The explanation is obvious: whatever it is those genes do is conditionally beneficial. Conditionally means only under certain conditions are they beneficial. And they’re probably not essential even under those conditions.
An easy to understand example is an enzyme that breaks down a novel substrate, like those genes that break down nylon oligomers. They’re beneficial to the organisms that have them if there is nylon in the environment, because then they can use nylon waste products as a carbon source. If the nylon disappears, the genes are no longer beneficial. But the organism can clearly still survive even if it loses these genes, as it can get carbon from other chemicals in it’s surroundings.
Another easy to understand exampe is antibiotic resistance genes. If an antibiotic is present, having a gene that somehow combats this antibiotic is beneficial. If the antibiotic is not present, then then gene is superfluous and can potentially be lost again to deletion mutations.
And so on and so forth. All that is required for gene loss is that the genes are only conditionally beneficial and have not become absolutely essential to the organism. Many, many genes are only conditionally beneficial in this way, in part due to many levels of redundancy and the ability of other genes to compensate for their loss, in part because they only have rather narrow functions aimed at specific environmental challenges. So if or when those challenges disappear, so does the need for those genes.
This very same thing has also been observed in the LTEE where there has been some gene loss, because in the simple flask environment of the experiment, genes that are beneficial for E coli inside mammalian guts have no use in the flask.

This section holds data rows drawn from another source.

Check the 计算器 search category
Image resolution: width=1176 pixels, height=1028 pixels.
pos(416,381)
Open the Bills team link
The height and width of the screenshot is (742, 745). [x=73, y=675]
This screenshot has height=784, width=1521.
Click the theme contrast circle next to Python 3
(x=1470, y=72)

No, the other way around. Once the mechanism is considered, homoplasy is readily explained. Once in a rare while, a mutation will happen in parallel independently in multiple lineages.

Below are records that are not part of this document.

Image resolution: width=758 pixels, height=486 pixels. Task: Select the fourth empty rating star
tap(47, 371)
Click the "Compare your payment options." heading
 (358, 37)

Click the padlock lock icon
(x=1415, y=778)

Is it even possible for you to say something that isn’t diametrically opposed to demonstrable fact?
I agree and there has been gene duplication.
What we have not seen is the generation of a novel enzyme sequence and there are very good mathematical explanations why we would not from cell division alone.

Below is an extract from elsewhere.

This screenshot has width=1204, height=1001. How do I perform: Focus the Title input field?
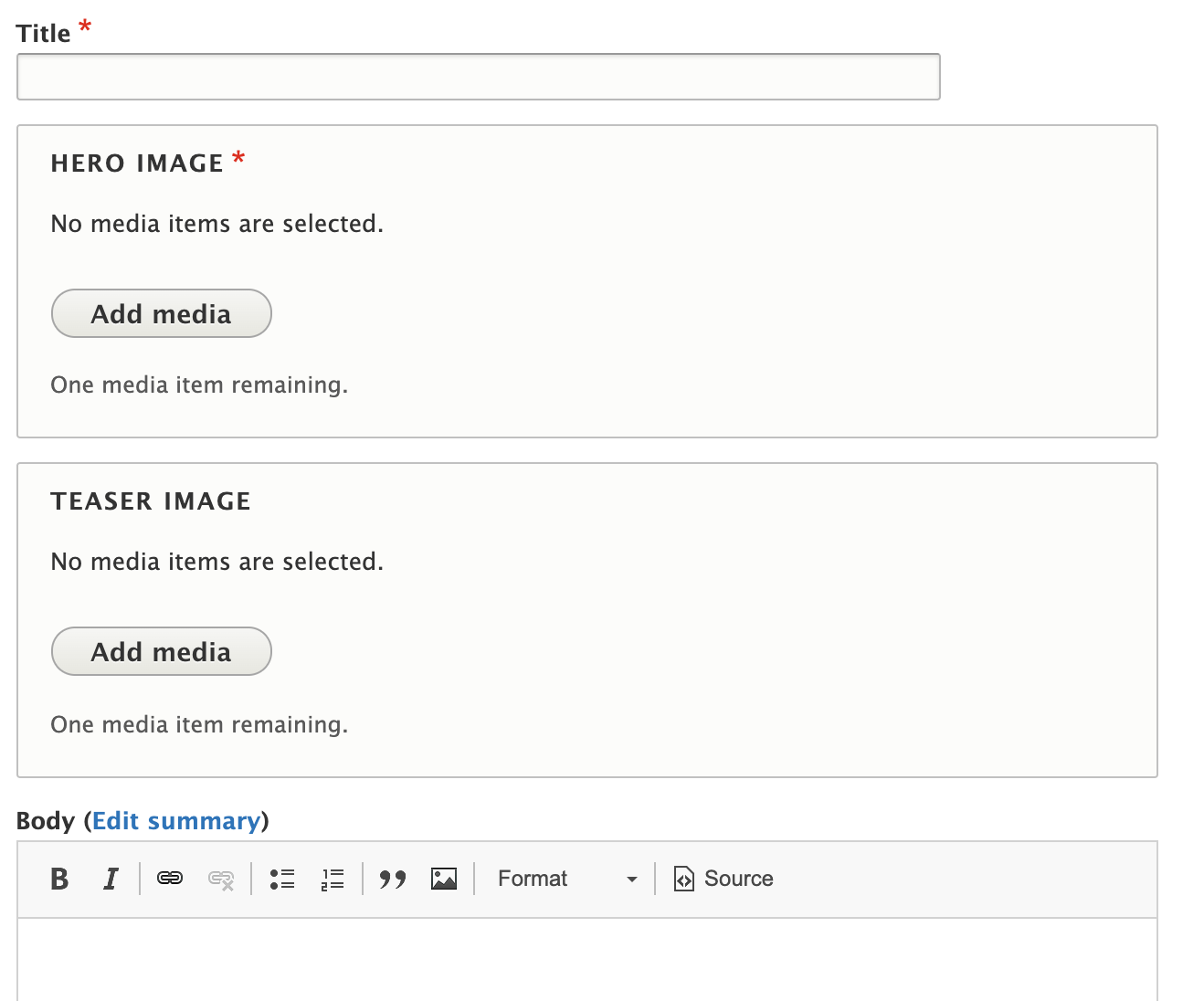477,77
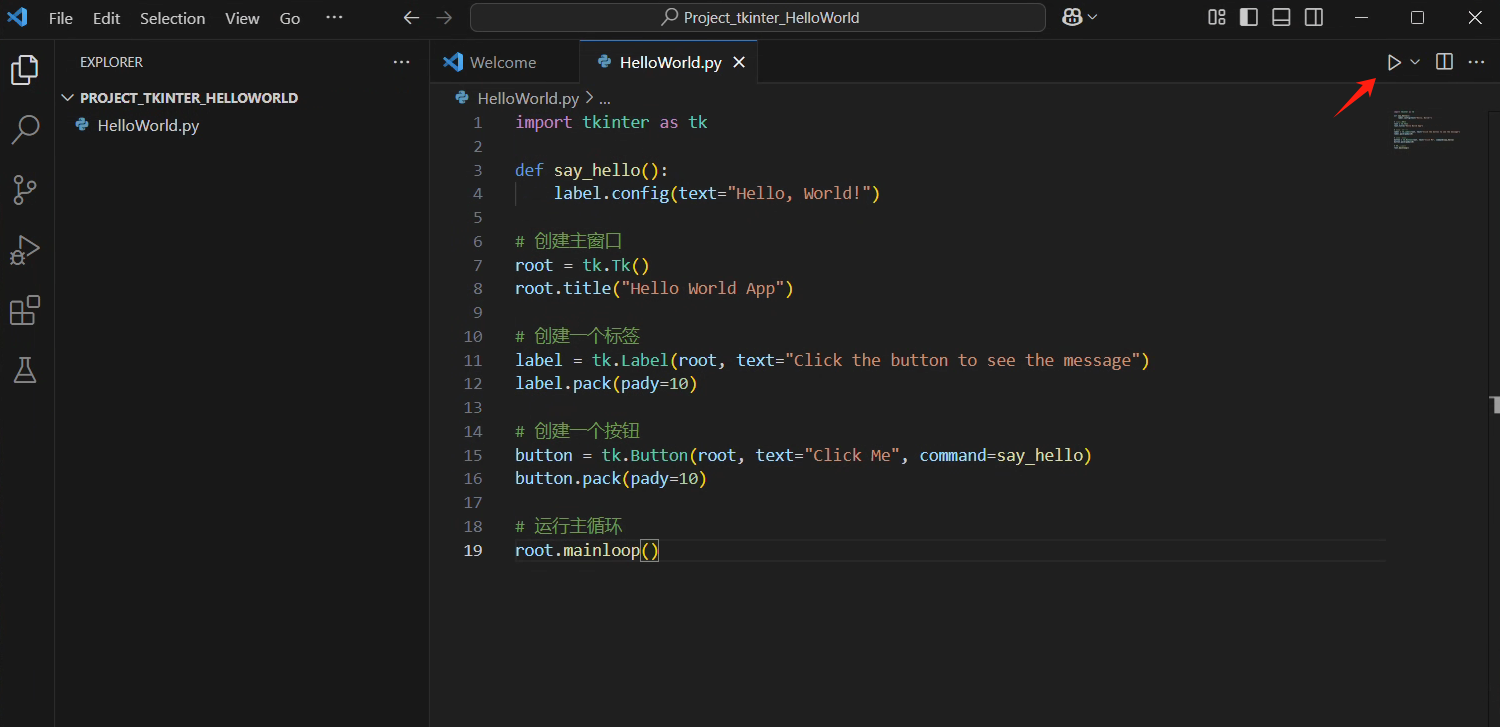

The first step in establishing a mechanism is to model it. Not a toy model but a model that shows a functional sequence can be generated. There are 10 million organized amino acid sequences in human cells. Dawkins tried this with weasel but it required the target sequence to be available. I asked how we would model the generation of 300 english characters. T said gene duplication then random variation. With 300 characters the odds are about 8000 to one that that the first 3 mutations would start to break down the sequence.
I see >5000 papers on generation of novel enzyme sequences. They’re called catalytic antibodies.
They typically have been found at frequencies of more than 10^-8. There’s no problem.
Catalytic antibodies are a fine model, and a far better model than words. Functional sequences abound.
So now build a model that uses this mechanism for more complex protein families.
Perhaps start by acknowledging he demonstrated your claims were false.
What claim did he demonstrate was false?